Neff, who estimates that he has collected approximately 40,000 bees in his lifetime, was confounded by this one until late 2022, when he traveled to College Station for an annual entomologist confab at Texas A&M University. In attendance was James Hung, an assistant professor of biology at the University of Oklahoma, who’d brought a curious bee from the Sooner State with him. Lo and behold, it was the same bee Neff had puzzled over for decades. “The first thing I said was, ‘Oh, my Lord, it’s my bee,’ ” he says. “It was in the middle of Oklahoma; I hadn’t realized it got that far north.” Previously, Neff had only received reports of bee sightings as far up as Abilene. He asked Hung to document the Oklahoma bees’ foraging behavior with detailed photographs, and bingo: The insects’ singular interest in the flowers of the purple ground-cherry plant meshed with Neff’s observations from the eighties. The scientists then teamed up with another researcher, Silas Bossert at Washington State University, who used genetic sequencing to determine that Andrena androfovea was indeed a new branch on the family tree. It split from the rest of its genera 12.6 million years ago—a relatively recent development in bee time. Its range likely includes northeastern Mexico and a swath of Texas that stretches from our border with Mexico to our border with Oklahoma. Though it hasn’t been documented there, the bee may be found in Kansas, where the ground-cherry plant also grows.
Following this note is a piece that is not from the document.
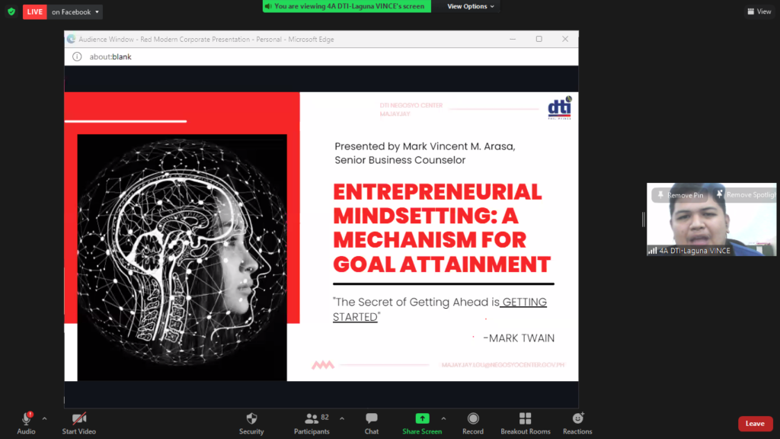The image size is (780, 439).
Task: Open the 'on Facebook' live stream dropdown
Action: pyautogui.click(x=73, y=11)
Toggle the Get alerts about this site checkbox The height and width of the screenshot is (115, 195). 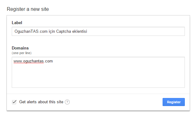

Since members of this new species have been seen only while they’re foraging, researchers can only speculate on their nesting habits. Other members of the Andrena genus dig a hole in the soil eighteen to thirty inches deep, chiseling out four to eight cells and laying a single egg in each one. The cells are packed with provisions of pollen for the larvae to eat when they hatch. Some of the bees take longer to leave their nurseries than others. “They essentially behave like seeds,” Neff says. “Solitary bees can skip years if it’s dry. If it’s dry, you just won’t see them.” But during wet springs, in May or June, Andrena bees buzz from their burrows, pushing past bugs that bite and poisonous worms until they emerge topside to seek out their strange fruit. So if you spot a flash of blue buzzing around some purple flowers in your yard, look closely—it might just be Neff’s elusive bee.